Indian cricketer (born 1968)

Pravin Kalyan Amre (born 14 August 1968) is an Indian cricketer who represented the Indian cricket team between 1991 and 1999. He played 11 Test matches and 37 One Day Internationals (ODIs).

==Domestic career==
Amre was coached by Ramakant Achrekar, who was also the coach of Sachin Tendulkar and Vinod Kambli. Achrekar once famously claimed that he would be a better batsman than even Sachin. At the domestic level, Amre played for various teams such as Mumbai, Railways, Rajasthan and Bengal, while also playing in South Africa for Boland. His score of 246 for Rest of India against Bengal in the 1990–91 Irani Cup was the highest individual score by a batsman until Murali Vijay broke it in the 2012–13 Irani Cup.

==International career==
Amre made his One Day International (ODI) debut against South Africa at Kolkata on 10 November 1991, scoring a 55 off 74 balls. His Test debut came against the same team at Durban, scoring a century which was incidentally his highest score in tests. In the event, he became the ninth India player to achieve this feat. Pravin Amre's highest ODI score also came against South Africa when he scored an unbeaten 84 from 98 balls to lead India to victory in the 7th one day of the 1992 ODI series.

==After cricket==
He was the coach of the India Under-19 Cricket Team, which won the 2012 Under-19 Cricket World Cup in Australia and Mumbai cricket team. He was the assistant coach of Pune Warriors India in the Indian Premier League.
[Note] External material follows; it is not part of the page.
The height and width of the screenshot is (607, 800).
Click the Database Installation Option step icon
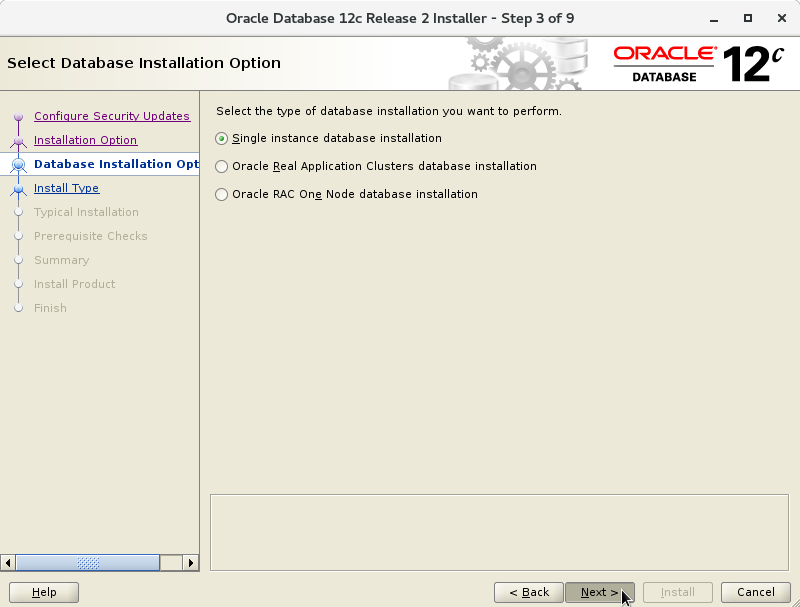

He was the talent scout for the Delhi Capitals in the IPL.

In July 2019, he was appointed as the batting coach of the United States National Cricket Team on a short-term basis.

In January 2021, he was appointed as the assistant coach of the Delhi Capitals.

In July 2023, he was the head coach for Seattle Orcas in the inaugural season of Major League Cricket in the USA.